Question

How do you rationalize the denominator and simplify\[\dfrac{{\sqrt {22} }}{{\sqrt {55} }}\]?

Answer 1

Hint: The given question need to be simplified by rationalizing the denominator for which we need to multiply and divide the factor given in the denominator into the fraction given, and then the root of the denominator will get remove and then we can simplify further to get the simplified fraction.

Complete step by step solution:
The above fraction need to be rationalize and then solve further, to rationalize the denominator we need to multiply and divide the denominator term with the fraction, on solving we get:
\[
   \Rightarrow \dfrac{{\sqrt {22} }}{{\sqrt {55} }} \times \dfrac{{\sqrt {55} }}{{\sqrt {55} }} = \dfrac{{\sqrt {22 \times 55} }}{{55}} = \dfrac{{\sqrt {11 \times 2 \times 11 \times 5} }}{{55}} = \dfrac{{11\sqrt {10} }}{{55}} \\
   \Rightarrow \dfrac{{11\sqrt {10} }}{{55}} = \dfrac{{11\sqrt {10} }}{{11 \times 5}} = \dfrac{{\sqrt {10} }}{5} \\
 \]
Here we obtain the fraction in which root is not available in the fraction, here we can solve further to get the answer in the decimal form by solving the numerator and denominator in the decimal form and then get the final possible least answer, but here the question ask to only rationalize the fraction hence we do not have to solve further.
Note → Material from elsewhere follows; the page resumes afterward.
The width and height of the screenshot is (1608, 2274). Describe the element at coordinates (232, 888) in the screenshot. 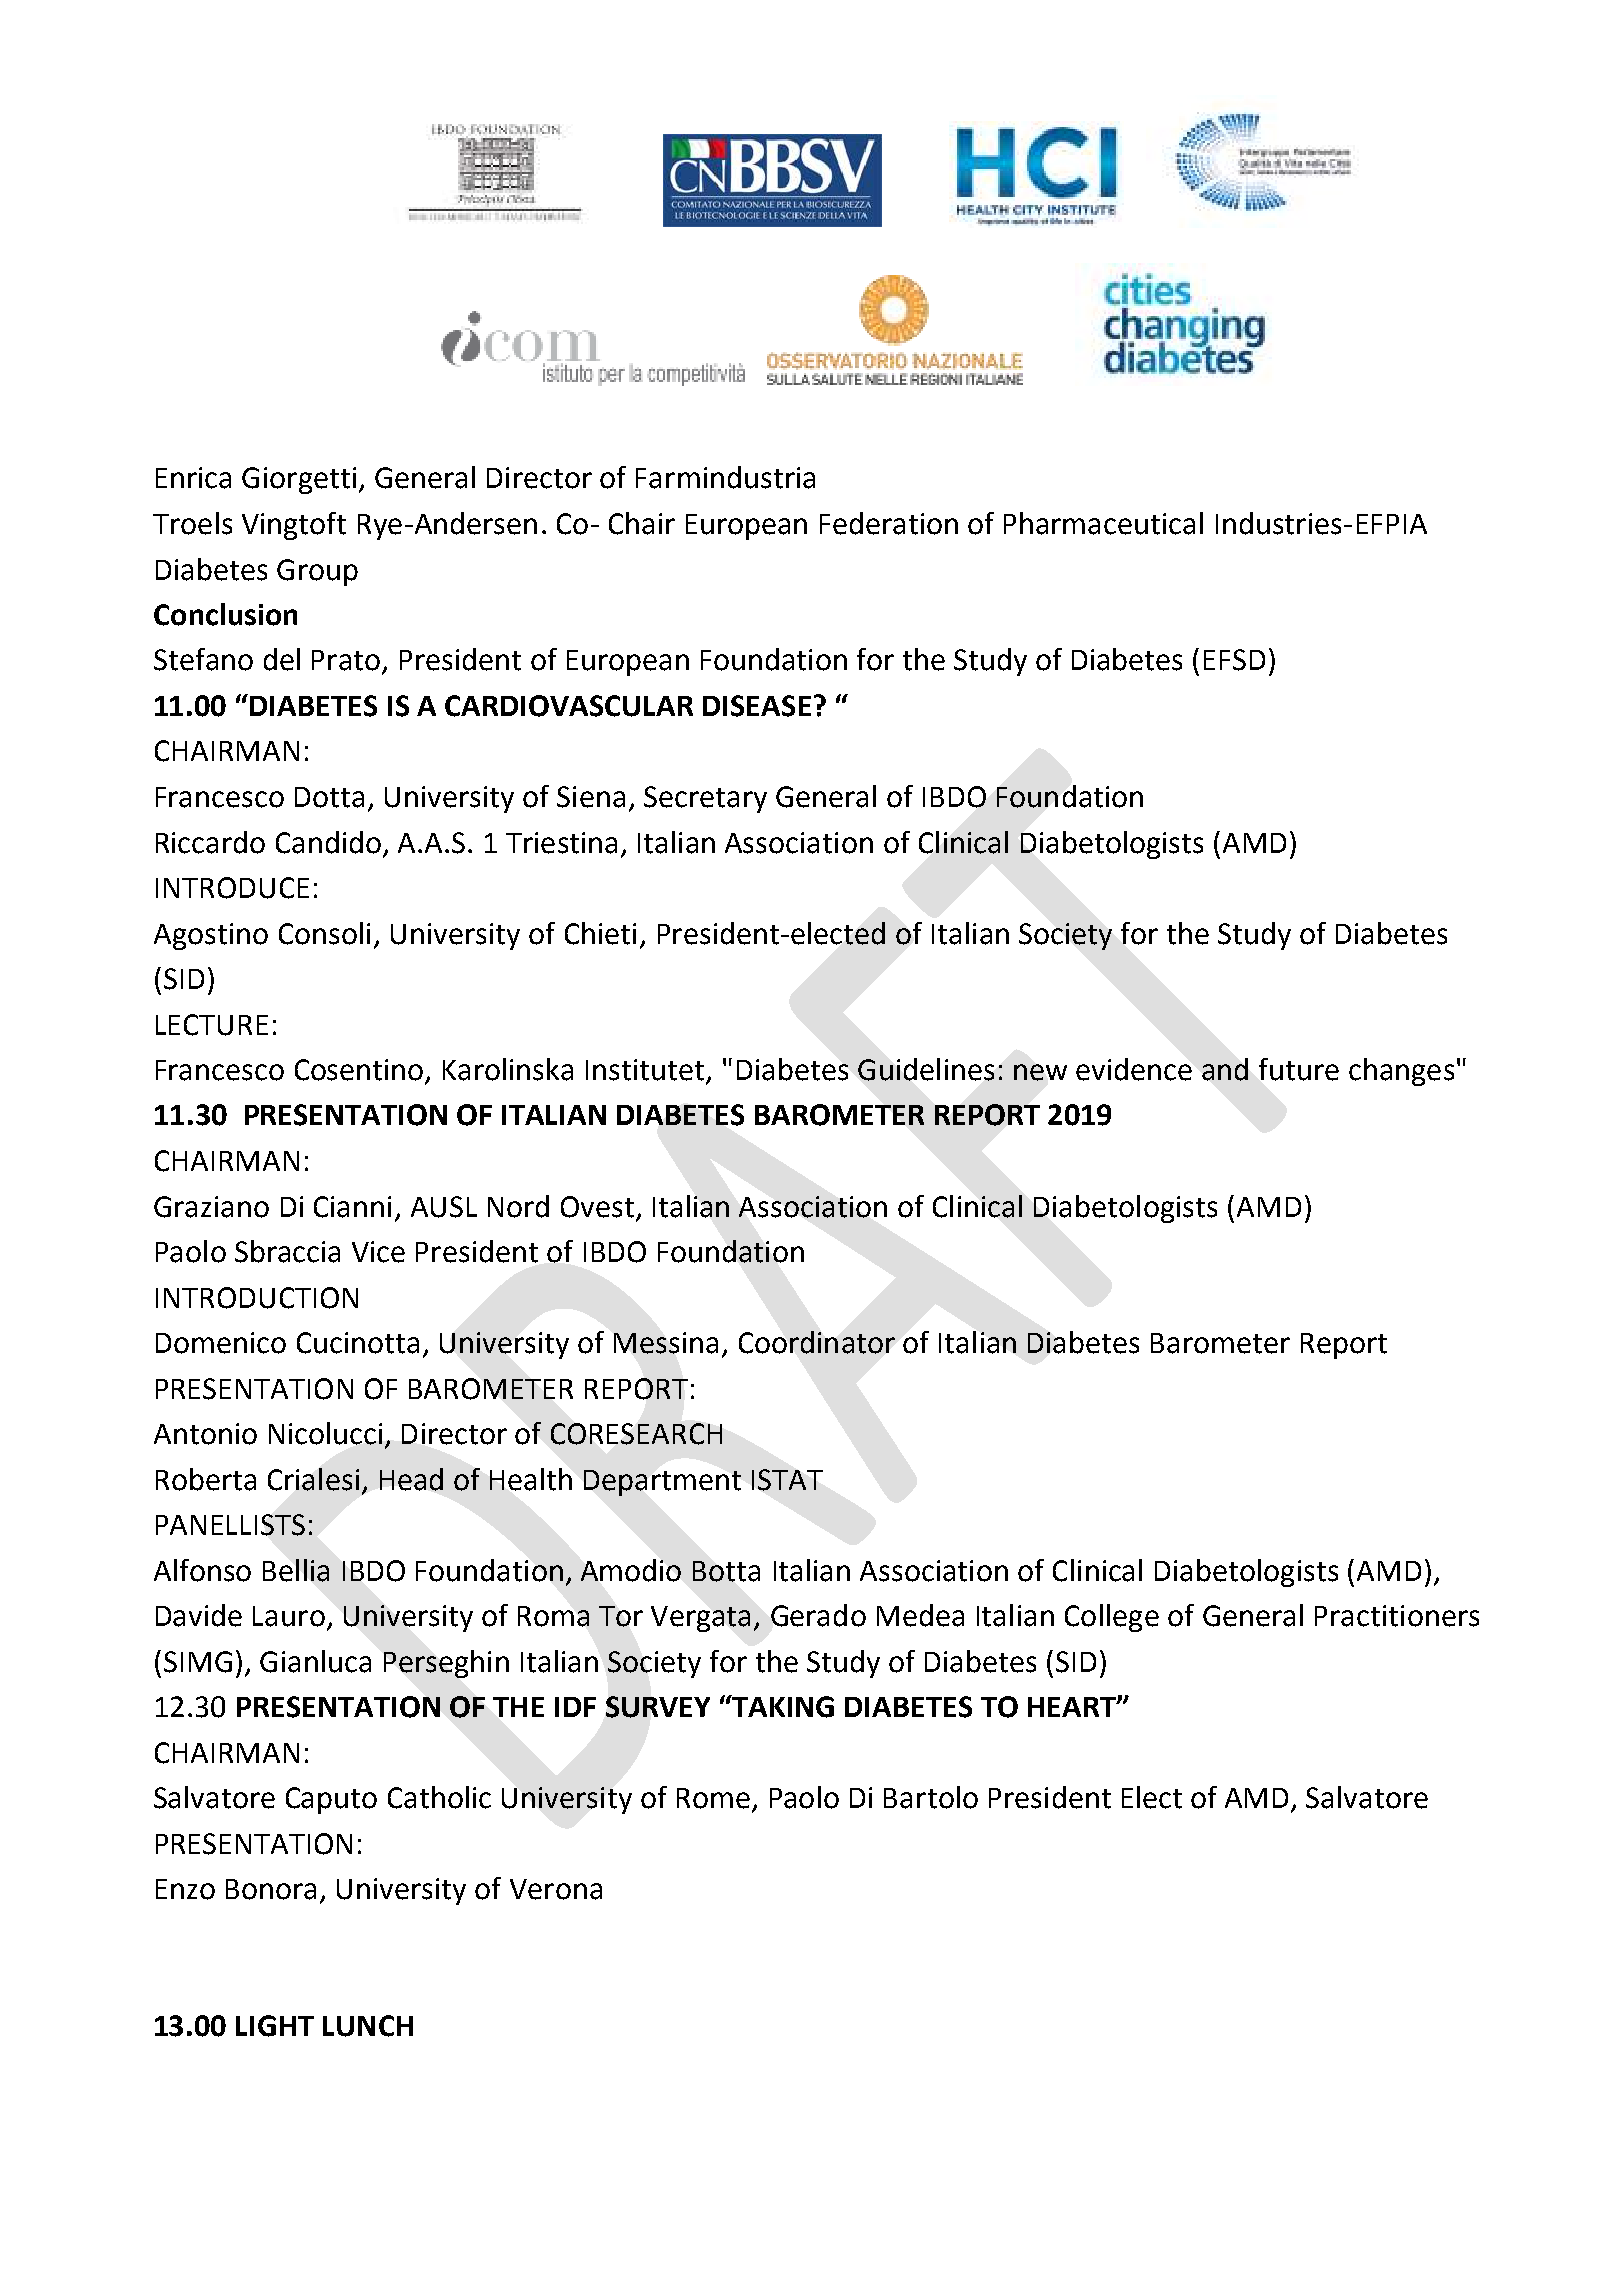

I see `INTRODUCE` at that location.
Note: Here we have multiplied and divided the denominator term in the given fraction so as to get the rationalize term after solving the fraction. Rationalizing a fraction means multiplying a new fraction in the old one in which the numerator and denominator have the same term.
In a rationalize type question, we have to multiply and divide with the term given in the part of the fraction which needs to be rationalized, and after multiplying with the term we can get the square term and thus can solve further.